The youngest child to be sentenced to adult prison in Florida, Catherine Jones shares the realities she faced growing up within prison walls for more than 16 years. This screenshot is taken from an interview interview with the FSU College of Law Public Interest Law Center.
The youngest child to be sentenced to adult prison in Florida, Catherine Jones shares the realities she faced growing up within prison walls for more than 16 years. This screenshot is taken from an interview interview with the FSU College of Law Public Interest Law Center. [ Provided ]
Published Feb. 28, 2022

On a rainy afternoon in Tampa, a boy is sent to his room as punishment for refusing to finish breakfast. He goes in, closes the door and pulls out his Nintendo Switch from under his pillow to play Pokémon. In 30 minutes, his mom tells him he can come out, he plays with his dog, and then they meet his cousins at the Gulf of Mexico for a beach day. As he chases seagulls, he forgets he had been sent to his room this morning.

Emily Wood [ Provided ]

Less than two hours away at Lowell Correctional Facility in Marion County, Catherine Jones, a 13-year-old girl, was sent to solitary confinement for an indefinite period. While in solitary, she was passed cold meals through a slot in the cell’s door. Cockroaches and ants kept her awake at night. She had to use the metal commode in the same closet-sized space she slept in. The cell had no ventilation and was so hot Catherine would dip her sheets in the toilet and lay them over her body to prevent heat exhaustion. Like the boy described previously, Catherine was of middle school age. Unlike the boy, however, Catherine’s is a true story.

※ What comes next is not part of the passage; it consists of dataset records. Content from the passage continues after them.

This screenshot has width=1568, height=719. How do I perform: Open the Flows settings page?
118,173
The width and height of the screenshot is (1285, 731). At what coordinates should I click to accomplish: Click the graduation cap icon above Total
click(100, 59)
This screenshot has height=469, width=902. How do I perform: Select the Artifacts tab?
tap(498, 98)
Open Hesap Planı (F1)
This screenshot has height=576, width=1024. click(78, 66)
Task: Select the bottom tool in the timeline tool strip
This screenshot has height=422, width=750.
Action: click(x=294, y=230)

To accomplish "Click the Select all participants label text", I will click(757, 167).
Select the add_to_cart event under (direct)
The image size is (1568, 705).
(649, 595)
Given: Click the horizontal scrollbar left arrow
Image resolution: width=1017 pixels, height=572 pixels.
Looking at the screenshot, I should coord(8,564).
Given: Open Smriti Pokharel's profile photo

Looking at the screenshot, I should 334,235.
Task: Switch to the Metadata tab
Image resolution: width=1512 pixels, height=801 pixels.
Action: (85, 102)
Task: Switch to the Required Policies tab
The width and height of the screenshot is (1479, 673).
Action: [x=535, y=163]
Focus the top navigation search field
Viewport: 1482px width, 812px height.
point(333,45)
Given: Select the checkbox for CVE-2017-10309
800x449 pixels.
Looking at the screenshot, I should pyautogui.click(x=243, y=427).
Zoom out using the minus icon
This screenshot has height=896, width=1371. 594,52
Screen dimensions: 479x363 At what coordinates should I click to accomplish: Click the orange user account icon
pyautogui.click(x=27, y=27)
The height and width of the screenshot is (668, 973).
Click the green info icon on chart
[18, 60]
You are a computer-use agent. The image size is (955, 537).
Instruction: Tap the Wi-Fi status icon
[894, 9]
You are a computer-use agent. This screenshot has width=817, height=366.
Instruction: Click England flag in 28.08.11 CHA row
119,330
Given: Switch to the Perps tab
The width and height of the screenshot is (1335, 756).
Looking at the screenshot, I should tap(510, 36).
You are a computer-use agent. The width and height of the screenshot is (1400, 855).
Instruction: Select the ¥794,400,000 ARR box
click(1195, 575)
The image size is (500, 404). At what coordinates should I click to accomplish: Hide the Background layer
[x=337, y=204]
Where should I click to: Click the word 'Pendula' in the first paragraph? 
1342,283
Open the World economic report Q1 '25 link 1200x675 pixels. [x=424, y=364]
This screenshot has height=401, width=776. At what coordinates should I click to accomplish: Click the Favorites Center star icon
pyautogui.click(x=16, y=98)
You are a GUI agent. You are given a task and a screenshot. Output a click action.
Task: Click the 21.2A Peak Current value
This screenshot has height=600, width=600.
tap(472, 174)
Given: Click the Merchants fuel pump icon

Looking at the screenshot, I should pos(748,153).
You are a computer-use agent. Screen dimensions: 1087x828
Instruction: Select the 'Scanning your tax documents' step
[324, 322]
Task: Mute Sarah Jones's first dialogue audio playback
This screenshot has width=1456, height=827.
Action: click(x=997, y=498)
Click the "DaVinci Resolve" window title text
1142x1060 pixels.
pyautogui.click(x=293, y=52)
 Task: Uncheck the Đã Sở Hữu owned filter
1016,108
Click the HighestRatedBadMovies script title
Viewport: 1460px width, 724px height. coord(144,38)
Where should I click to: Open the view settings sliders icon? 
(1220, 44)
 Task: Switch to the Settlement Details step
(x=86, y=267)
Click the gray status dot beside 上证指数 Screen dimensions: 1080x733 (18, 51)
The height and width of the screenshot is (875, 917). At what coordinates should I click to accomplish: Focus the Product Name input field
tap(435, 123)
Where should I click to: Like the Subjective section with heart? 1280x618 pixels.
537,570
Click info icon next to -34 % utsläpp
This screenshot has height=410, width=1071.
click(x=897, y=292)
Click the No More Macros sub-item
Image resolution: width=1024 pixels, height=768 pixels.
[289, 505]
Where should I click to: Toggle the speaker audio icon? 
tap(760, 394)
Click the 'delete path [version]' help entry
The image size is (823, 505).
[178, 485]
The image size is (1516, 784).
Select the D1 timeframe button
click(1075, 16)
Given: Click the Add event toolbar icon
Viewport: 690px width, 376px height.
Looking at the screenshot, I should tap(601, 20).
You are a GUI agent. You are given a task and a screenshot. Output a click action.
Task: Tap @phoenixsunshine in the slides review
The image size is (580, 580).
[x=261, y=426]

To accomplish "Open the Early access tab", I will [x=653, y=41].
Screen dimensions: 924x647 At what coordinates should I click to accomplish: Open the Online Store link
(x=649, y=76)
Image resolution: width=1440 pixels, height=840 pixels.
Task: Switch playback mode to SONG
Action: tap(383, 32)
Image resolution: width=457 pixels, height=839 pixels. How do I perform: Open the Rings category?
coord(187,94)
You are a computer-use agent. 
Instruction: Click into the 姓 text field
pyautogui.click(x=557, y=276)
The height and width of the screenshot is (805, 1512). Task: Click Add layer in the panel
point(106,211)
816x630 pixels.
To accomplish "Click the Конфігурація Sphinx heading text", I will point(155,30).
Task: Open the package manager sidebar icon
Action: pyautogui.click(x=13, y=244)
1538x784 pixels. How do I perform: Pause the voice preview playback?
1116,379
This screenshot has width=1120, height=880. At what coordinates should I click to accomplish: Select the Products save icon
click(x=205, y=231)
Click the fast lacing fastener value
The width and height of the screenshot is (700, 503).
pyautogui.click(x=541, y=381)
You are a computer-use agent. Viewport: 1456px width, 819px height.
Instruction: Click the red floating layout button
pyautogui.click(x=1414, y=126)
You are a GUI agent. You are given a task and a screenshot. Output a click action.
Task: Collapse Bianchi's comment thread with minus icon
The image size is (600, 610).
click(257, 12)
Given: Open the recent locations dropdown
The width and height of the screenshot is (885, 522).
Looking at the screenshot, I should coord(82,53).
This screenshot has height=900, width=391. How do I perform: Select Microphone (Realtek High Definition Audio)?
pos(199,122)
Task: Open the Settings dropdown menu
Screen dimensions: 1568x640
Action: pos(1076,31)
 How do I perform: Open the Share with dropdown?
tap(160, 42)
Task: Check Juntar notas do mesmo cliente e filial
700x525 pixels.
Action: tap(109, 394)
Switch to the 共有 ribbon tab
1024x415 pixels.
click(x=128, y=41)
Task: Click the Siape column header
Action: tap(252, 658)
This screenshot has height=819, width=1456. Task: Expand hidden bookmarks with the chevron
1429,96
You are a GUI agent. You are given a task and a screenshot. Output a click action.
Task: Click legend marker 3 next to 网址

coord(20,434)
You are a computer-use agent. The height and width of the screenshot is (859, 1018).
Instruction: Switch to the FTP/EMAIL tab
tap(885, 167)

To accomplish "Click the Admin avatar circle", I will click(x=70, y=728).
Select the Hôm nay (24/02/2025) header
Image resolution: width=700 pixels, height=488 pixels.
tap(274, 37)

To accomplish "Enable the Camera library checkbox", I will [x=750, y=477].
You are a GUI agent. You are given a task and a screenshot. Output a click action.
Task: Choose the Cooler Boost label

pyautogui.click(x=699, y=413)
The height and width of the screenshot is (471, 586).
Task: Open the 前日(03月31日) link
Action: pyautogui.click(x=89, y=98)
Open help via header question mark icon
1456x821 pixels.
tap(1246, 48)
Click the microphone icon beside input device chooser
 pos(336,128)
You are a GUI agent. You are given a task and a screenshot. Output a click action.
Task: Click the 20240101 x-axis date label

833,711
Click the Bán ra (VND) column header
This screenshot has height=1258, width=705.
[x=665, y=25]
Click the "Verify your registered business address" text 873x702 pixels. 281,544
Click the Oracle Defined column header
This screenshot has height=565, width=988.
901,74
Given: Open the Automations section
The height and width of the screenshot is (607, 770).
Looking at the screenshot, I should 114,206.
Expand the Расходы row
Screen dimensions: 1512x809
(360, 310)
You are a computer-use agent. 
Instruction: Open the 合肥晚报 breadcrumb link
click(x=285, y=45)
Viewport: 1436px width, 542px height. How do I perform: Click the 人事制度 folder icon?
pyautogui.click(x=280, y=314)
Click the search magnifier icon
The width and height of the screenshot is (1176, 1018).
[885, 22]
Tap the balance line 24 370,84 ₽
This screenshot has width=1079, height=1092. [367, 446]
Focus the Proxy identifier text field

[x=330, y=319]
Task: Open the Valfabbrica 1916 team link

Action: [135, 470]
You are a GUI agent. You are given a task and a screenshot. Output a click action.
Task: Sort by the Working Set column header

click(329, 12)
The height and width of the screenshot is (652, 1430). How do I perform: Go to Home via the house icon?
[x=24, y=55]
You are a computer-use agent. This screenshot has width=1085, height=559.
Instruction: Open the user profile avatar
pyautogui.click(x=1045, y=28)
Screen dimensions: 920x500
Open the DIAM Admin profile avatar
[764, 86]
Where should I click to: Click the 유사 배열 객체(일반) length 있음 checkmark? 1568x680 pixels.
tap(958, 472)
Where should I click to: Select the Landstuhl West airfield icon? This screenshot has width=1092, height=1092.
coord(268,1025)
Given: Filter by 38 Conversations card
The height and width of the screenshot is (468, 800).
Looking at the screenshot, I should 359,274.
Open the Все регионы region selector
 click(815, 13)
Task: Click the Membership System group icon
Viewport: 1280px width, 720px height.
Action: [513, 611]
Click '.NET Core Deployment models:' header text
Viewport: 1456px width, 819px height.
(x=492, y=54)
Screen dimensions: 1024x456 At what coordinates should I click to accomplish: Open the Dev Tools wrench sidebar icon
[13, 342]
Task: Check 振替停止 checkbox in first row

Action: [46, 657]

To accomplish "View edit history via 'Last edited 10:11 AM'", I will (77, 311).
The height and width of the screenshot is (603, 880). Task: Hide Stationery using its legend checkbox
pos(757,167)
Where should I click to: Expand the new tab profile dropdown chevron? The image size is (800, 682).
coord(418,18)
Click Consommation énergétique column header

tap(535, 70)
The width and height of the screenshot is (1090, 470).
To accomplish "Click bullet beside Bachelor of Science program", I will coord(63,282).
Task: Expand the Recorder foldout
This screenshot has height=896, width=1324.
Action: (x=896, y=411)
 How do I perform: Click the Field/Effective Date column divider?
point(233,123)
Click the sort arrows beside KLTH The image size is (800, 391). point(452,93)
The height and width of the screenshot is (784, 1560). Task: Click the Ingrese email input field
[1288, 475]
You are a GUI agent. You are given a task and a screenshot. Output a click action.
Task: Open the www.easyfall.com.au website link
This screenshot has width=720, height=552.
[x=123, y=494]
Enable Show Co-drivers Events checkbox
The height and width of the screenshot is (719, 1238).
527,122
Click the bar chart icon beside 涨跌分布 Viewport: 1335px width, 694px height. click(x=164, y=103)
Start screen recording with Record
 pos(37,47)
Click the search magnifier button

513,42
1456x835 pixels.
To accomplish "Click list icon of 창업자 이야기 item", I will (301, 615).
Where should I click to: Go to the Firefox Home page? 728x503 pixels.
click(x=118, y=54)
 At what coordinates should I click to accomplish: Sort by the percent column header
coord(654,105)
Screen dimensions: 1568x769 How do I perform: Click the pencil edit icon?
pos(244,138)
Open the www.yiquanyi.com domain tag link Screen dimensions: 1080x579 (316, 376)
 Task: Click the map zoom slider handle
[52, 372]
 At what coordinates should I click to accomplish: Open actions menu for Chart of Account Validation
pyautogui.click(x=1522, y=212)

Florida practices isolation of children in both its adult and juvenile facilities. According to the 2020-2021 Florida Department of Corrections Annual Report, 63 incarcerated children were aged 17 and under at time of admission. We know at a minimum, approximately 26 percent of children in Florida’s Department of Corrections are in solitary confinement at any given time.

The number of children held in solitary confinement in Florida’s Department of Juvenile Justice is just as shocking. In a judicial order certifying a class action brought by children who experienced solitary confinement against Florida’s Department of Juvenile Justice, Judge Robert Hinkle writes, “The department’s own data show that it placed between 2,720 and 3,853 children in solitary confinement each year from 2014 to 2020.”

Hinkle quotes conditions the minors experienced in Department of Juvenile Justice’s solitary confinement: “No … exercise; inadequate sanitation; leaving children in locked cells for hours or days with nothing to do; only … a few minutes each day to shower; requiring children to eat all their meals alone in their cells next to a toilet; removal of personal property; no school instruction; and only requiring mental health services after 42 hours in isolation.”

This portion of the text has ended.